Mary Beth Albright is a writer, editor, and host at The Washington Post, where she has developed multiple culinary series since she arrived in 2017. She was a project director and subject matter expert for the US Surgeon General, appeared on Food Network, and earned degrees from Johns Hopkins and Georgetown. Her book, Eat & Flourish: How Food Supports Emotional Well-Being (Amazon, Bookshop) hit shelves this week.
I couldn’t wait to talk to Mary Beth about happiness, habits, and the way we eat.
Gretchen: Is there a particular motto or saying that you’ve found very helpful?
Mary Beth: When I was on a months-long cooking competition show on the Food Network, every time I looked at a clock (which is a lot during timed challenges) I said to myself “I am a great cook and I can help people.” It always helped give me confidence and focus on why I was there. I still say it to myself when I walk into work in the morning.
In your field, is there a common misconception that you’d like to correct?
You can’t eat pleasurably and have good health. How sad would it be if this were true? Because it’s one thing to live a long life…it’s another thing entirely to actually enjoy getting to old age.
Pleasure is a critical part of nourishment and health, and we can get food pleasure several times each day. It’s all about working with how your body and brain create flavor and in Eat & Flourish I have lots of evidence-based tips on how to do that. For example, a dessert served on a round plate tastes sweeter than the same dessert served on a rectangular plate. Even the scientists I spoke with about their research said that, while they know it’s the same coffee in a blue cup and in a white cup, it just tastes better in the white cup.
Ultra-processed food actually interferes with that body-brain connection—I’m talking cellophane-wrapped mass-produced cakes with an expiration date a year away—and doesn’t tell your body when it’s had enough. Eat a homemade cake and the neurons in your stomach (yes there are neurons in your stomach!) will tend to tell your brain that you’ve had more pleasure (and you will likely stop eating sooner, if you’re concerned about that kind of thing).
You’ve done fascinating research. What has surprised or intrigued you – or your readers – most?
In Eat & Flourish I discuss what I call the Feast Paradox, that people who eat in groups eat more food, but they have better health. Eating alone as a regular pattern is a health risk. We focus more on nutrients when we talk about food health though, because nutrients are as familiar as our alphabet and they’re measurable. But, for example, the Mediterranean diet is about community and food preparation, as much as it’s about the actual foods. For some of us, being nutrient-focused has taken away the pleasure of eating a snappy carrot because we just see “Vitamin A.”

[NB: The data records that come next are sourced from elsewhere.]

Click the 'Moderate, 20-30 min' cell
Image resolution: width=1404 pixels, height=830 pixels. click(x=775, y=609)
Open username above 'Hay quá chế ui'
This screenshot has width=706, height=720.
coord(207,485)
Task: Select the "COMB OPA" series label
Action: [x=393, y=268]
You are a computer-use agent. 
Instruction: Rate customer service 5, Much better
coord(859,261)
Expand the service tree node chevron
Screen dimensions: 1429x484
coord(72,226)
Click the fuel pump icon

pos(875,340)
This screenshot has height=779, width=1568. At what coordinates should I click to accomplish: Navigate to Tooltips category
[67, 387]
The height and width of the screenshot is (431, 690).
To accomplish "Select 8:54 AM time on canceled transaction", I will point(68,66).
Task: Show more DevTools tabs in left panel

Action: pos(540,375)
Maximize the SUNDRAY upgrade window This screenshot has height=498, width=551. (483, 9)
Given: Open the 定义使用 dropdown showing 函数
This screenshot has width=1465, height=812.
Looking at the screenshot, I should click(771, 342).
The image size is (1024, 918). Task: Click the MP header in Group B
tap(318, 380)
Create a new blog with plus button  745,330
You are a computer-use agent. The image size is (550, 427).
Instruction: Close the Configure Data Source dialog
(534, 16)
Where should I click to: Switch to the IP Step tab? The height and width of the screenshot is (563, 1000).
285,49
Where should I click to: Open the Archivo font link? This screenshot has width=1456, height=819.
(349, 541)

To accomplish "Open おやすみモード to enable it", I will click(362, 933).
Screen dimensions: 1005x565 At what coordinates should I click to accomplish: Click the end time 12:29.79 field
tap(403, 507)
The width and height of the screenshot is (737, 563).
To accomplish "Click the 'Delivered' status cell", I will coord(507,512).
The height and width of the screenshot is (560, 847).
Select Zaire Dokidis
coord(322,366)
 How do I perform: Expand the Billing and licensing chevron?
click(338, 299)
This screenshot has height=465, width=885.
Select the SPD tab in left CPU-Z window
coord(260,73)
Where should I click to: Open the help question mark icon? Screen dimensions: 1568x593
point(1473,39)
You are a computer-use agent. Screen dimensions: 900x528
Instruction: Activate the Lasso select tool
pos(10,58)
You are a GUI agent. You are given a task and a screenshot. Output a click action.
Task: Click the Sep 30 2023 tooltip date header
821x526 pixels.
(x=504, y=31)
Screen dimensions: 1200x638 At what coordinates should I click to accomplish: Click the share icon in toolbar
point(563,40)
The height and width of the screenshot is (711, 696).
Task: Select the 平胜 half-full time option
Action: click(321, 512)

What’s a simple activity or habit that consistently makes you happier, healthier, more productive, or more creative?
In science there is something called Hebb’s Postulate, that neurons that fire together wire together—meaning that when you associate a food or activity with a feeling, you’re creating an association that continues getting stronger the more you do it. We create our own comfort foods every day.
When my book’s first review came out—I know this sounds like bragging but for the sake of the story I have to tell you, it was a great review—I consciously had fish and vegetables for dinner so I could solidify my association of fish with happiness. (PS—I know this sounds all virtuous but the fish was positively smothered in a lush, mouth-coating tomato sauce glistening with olive oil and the vegetables were caramelized broccoli. I’m not a monster.)
It’s not a quick fix, but science shows it’s lasting.
Does anything tend to interfere with your ability to keep your healthy habits or your happiness? (e.g. travel, parties, email)
Yes! I’m so protective of my own happiness that sometimes I err on the side of isolating myself because it’s just easier than dealing with people.
People are messy but we’re worth it. Family-of-origin drama is particularly triggering, because when I was younger I dealt with it by eating in ways that didn’t support my intense emotions, including eating alone. There was so much shame around eating that I learned that the most pleasurable way to eat was with no one else around. And a pattern of eating alone is a risk factor for poor emotional well-being, regardless of what you eat.
Which is not to pathologize eating alone; I love it sometimes. But there is a big difference between a steamy bowl of homemade stew while watching a movie and shoveling in Halloween candy.